30.12.2020 Interessa-me particularmente o ano

 

I

A pandemia trouxe uma reacção que me espantou: a facilidade com que se obedeceu”. José Gil - a mesma perplexidade que tenho sentido - e um espanto com (finalmente) direito a prime-time televisivo. Mais do que a facilidade em obedecer, é a facilidade com que se pede para obedecer. 2020: o ano da súplica. Face ao medo, o ser humano precipitou-se, irreflectidamente, para fora-de-si (em uníssono). O Eu entra no carril de uma multidão assutada, impulsiva, sem rosto, que apenas quer continuar, biologicamente, viva. “Que força é essa? Que só te serve para obedecer? Que só te manda obedecer?” 2020, o ano em que percebeste como era tão fácil deixares-te seduzir pelas delícias da paranóia e embarcaste, sem destino, com essa turba alucinada.

II

Quanta da tua liberdade és capaz de prescindir em troca de segurança? Dúvida antiga, repisada.
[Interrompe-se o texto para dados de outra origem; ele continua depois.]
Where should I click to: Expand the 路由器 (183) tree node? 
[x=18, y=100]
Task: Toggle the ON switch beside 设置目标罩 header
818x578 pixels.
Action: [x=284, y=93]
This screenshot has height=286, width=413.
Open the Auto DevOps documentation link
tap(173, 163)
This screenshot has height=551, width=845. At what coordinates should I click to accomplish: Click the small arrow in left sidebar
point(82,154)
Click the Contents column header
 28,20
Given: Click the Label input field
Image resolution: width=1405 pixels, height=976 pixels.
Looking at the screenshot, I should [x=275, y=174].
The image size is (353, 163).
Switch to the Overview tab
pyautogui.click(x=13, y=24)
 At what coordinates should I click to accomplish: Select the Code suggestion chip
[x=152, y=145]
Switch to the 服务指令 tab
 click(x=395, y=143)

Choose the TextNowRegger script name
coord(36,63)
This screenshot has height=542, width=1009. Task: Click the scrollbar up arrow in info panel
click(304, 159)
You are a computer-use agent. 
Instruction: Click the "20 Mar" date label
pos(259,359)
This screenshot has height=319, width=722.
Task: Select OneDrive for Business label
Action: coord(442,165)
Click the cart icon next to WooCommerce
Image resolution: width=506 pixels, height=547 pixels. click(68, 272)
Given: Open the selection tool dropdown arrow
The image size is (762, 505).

Em 2020, toda a liberdade em troca de segurança – movimento, toque, rosto, escolha – nenhuma liberdade é melhor que a morte: concluiu-se (há mais hipóteses). 2020, o ano onde o que mais importou foi o coração bater. O grau zero é um coração a bater: de um escravo ou de um entretido em streaming – o batimento continuo, ritmado e copiado, da vida. 2020, o ano em que se contou mortos e feridos como se estivéssemos a jogar.

III

Tiraram-me a rua em 2020. Podes ler sobre ruas em poemas, ensaios e contos eróticos. No anuário ilustrado 2020, não compreenderás a rua – só o seu simulacro digital. A rua é do século dezanove. O café é do século vinte. Ou vice-versa. A rua é do século dois e do quinze. A rua não é do século vinte e um. Consegues seguir-me nos labirintos das bibliotecas? Não? Nem na rua: há que, constantemente, ir definindo a resistência.

IV

2020, o ano em que fiquei velho. Tiraram-te os corredores da universidade, onde aprendeste tudo: a pensar, a sentir, a tocar, a escolher. O que te faz falta? Aquela entrada triunfal por entre (as mesas do restaurante, as cadeiras do teatro, a pista de dança) a multidão? Ainda te vestes? Ainda te maquilhas? Para uma última foto – um primeiro like? A seguir ao bater do coração, o que te faz falta? Continuar a bater – resposta errada. Bater por um propósito. Estar vivo não é um propósito, é apenas uma evidência complexa.

V

Sabes que podes sentir (ou ser) várias coisas contraditórias ao mesmo tempo, não sabes? Medo e fúria, por exemplo. Mas há mais: igualdade e egoísmo / revolta e pertença / paranoia e reflexão / utilidade e criação / passividade e resistência / tédio e arrogância (não são um contrário: avança). Lembrar-te-ás de 2020 como aquela pausa forçada, em perda, em desnorte, desumanizada e inconcebível pela razão: como foste capaz de ir sempre atrás? O coração ia batendo, entretido. O senhor é teu pastor: definir rebanho.

VI

Dois mil e vinte, o ano em que me tornei velho, irónico, conservador, decadente, cáustico, diarista, desempregado, ilegal, político, pessimista, egoísta, visceral, historicista, publicado, atípico, proprietário, ensaísta, resistente, panfletário, letrista, paranoico, equilibrado, melancólico e snobe. Dois mil e vinte, o ano em que comecei a perder o cabelo, o dinheiro e a utopia.